Лесные тайнички (сборник) (с илл.), стр. 18

Птенчик лежал не шевелясь. Было ему плохо: вода холодная, пушок намок, пальчики упирались в камешки на дне лужи, но он не шелохнулся. Даже чёрные бусинки-глазки не моргали. Мама велела лечь, и он послушно лежал.

Я сидел долго, так долго, что у меня нога затекла. Я шаркнул ей около самого носа зуйчонка, но он не шевельнулся.

Комары одолели. Один комар сел зуйчонку на голову, проткнул ему носом кожу и стал толстеть, наливаться кровью. На крошечной головке птенчика он казался чудовищем и всё рос, рос на глазах, наполнял брюхо алой кровью зуйчонка.

Зуйчонок терпел, чуть прижмурив от боли глаза, а не трогался с места.

А моё терпение лопнуло. Я наклонился и щелчком сшиб комара с бедного птенчика. Потом взял птенчика двумя пальцами поперёк тельца и поднял к своим губам.

– Полно тебе в прятки играть! – сказал я ему. – Беги, догоняй маму.

Но он не ворохнулся, не моргнул. И остался всё так же неподвижен, когда я положил его на песок – подальше от воды.

«Уж не умер ли он?» – с тревогой подумал я и вскочил с камня.

Это моё движение испугало зуйчиху-маму, скрывавшуюся где-то в камнях дальше по берегу.

«Кру-кру!» (выскакивай, беги) – крикнула она оттуда.

В один миг вскочили на ножки все четыре зуйчонка и – чик-чик-чик! – стремглав понеслись к маме.

Чур-чура!

– Ну-ну! – сказал я себе. – Если б я так свою маму слушал в детстве, так, верно бы, из меня вышел толк.

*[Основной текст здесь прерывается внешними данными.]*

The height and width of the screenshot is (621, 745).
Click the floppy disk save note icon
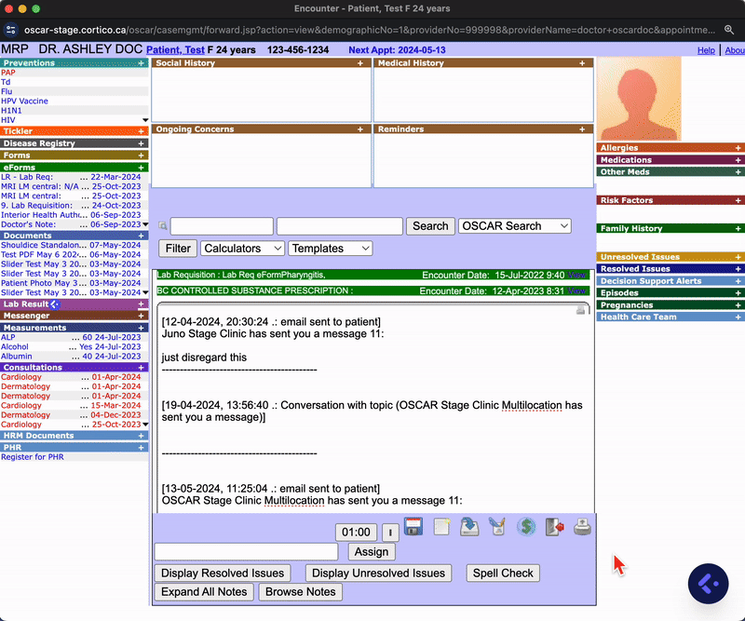414,527
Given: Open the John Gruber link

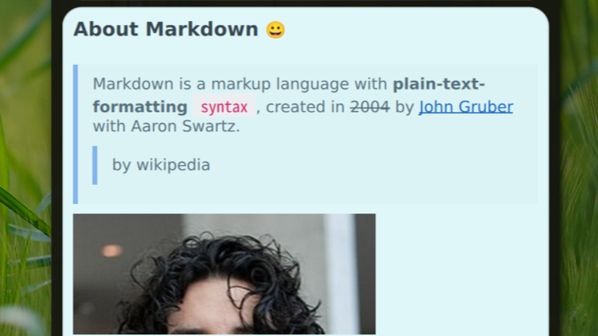Looking at the screenshot, I should pyautogui.click(x=466, y=106).
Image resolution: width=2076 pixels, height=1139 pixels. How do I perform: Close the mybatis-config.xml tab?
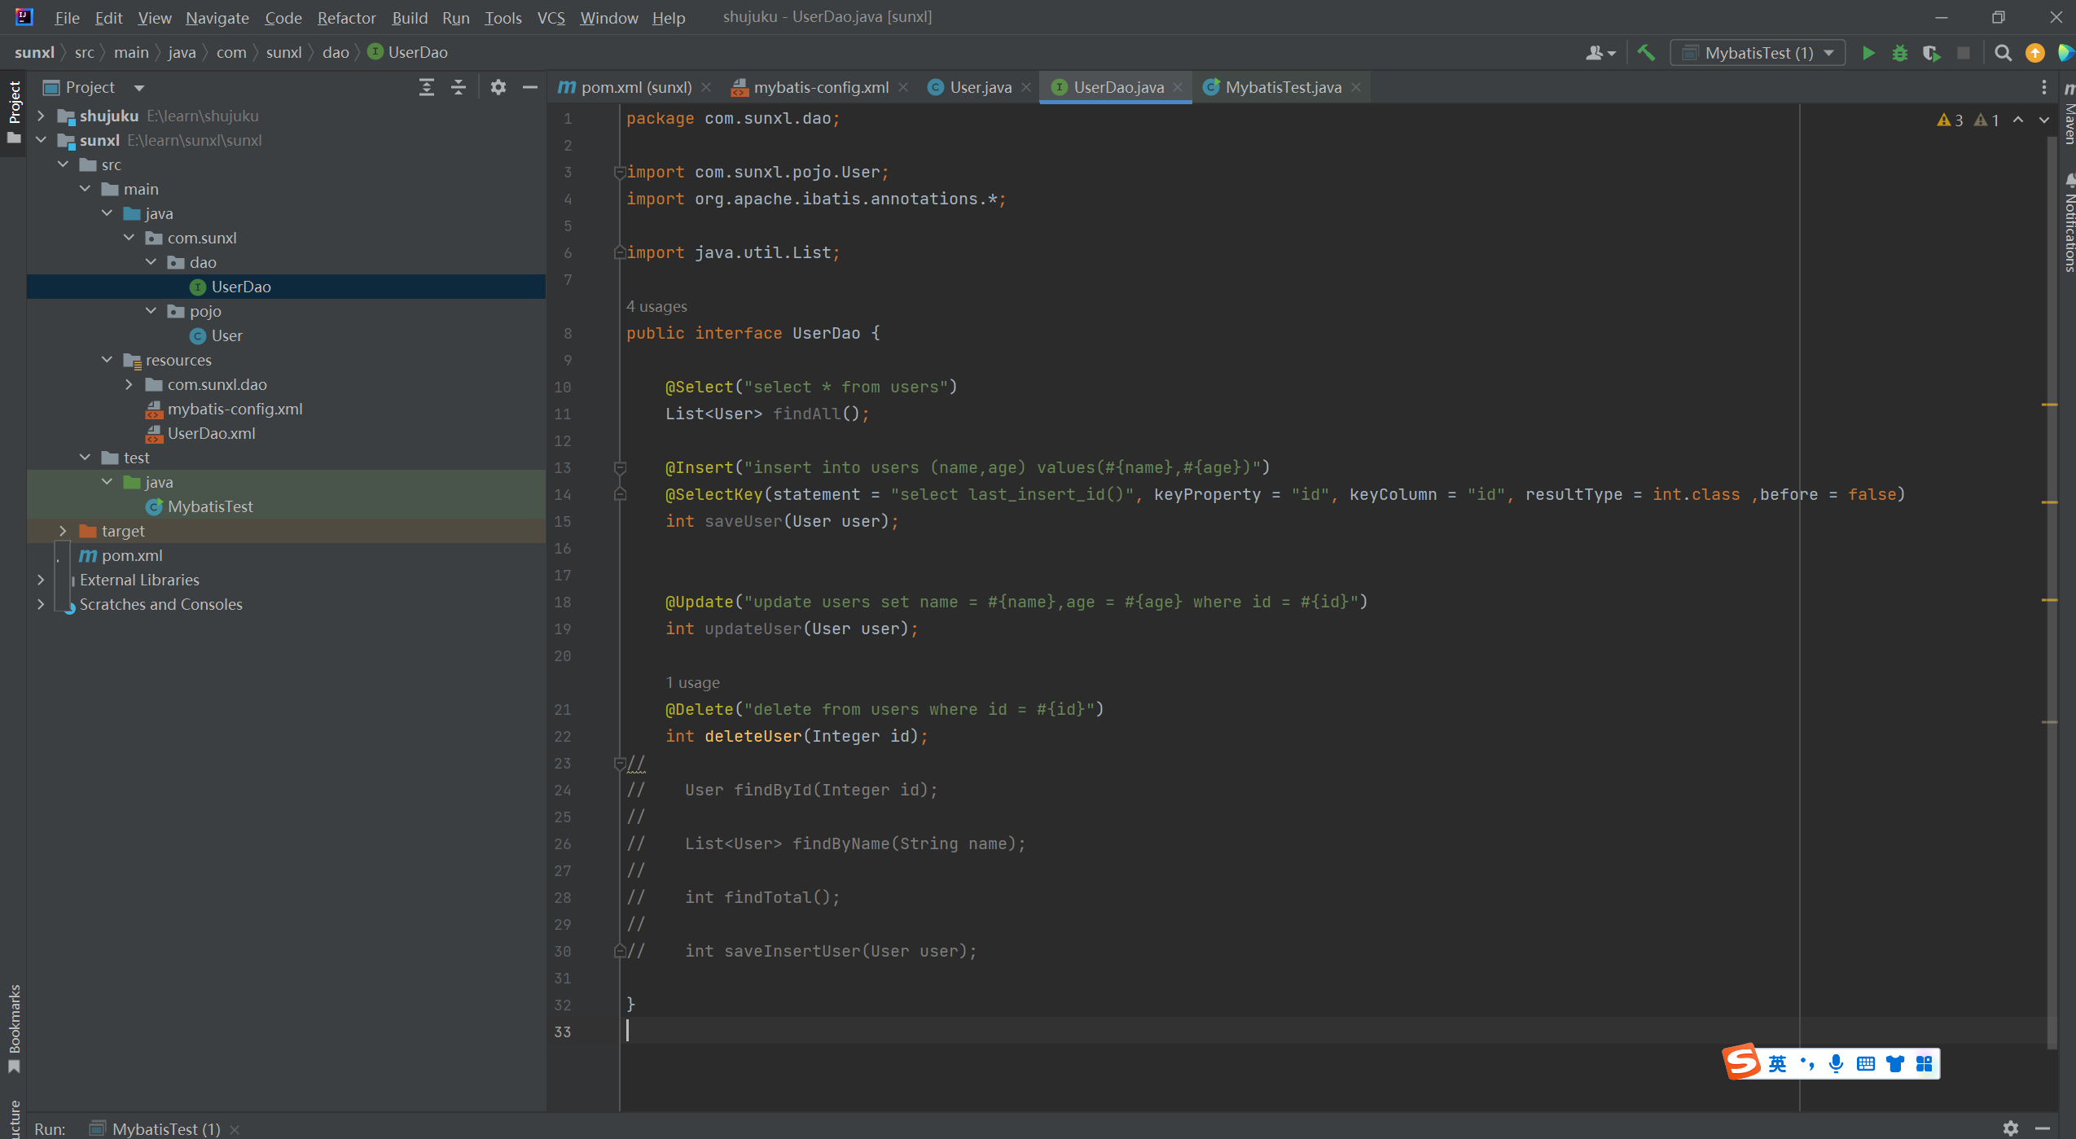pos(903,87)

Куда уж мне учить таких…

И пошёл домой через большое лесное болото.

Шагаю да шагаю. Вдруг вижу: далеко впереди поднялся с кочки большой журавль и, как-то смешно пригнувшись, убежал в кусты.

Я сразу сообразил, что это не журавль, а журавлиха и что на той кочке у неё гнездо.

Подошёл к кочке – верно: в кочке – углубление и в нём на подстилочке из травы лежат два здоровых пятнистых яйца, каждое с мою ладонь.

Одно целое, а другое с дыркой наверху. И рядом лежала толстая скорлупка: птенец, видно, сию минуту только сделал себе в яйце окошко.

Я так и замер на месте: что дальше будет?

Вдруг из окошка высунулась взъерошенная голова на тонкой шее и покрутила носом.

Мир, в котором журавлёнок собирался родиться, был полон солнца и яркой зелени.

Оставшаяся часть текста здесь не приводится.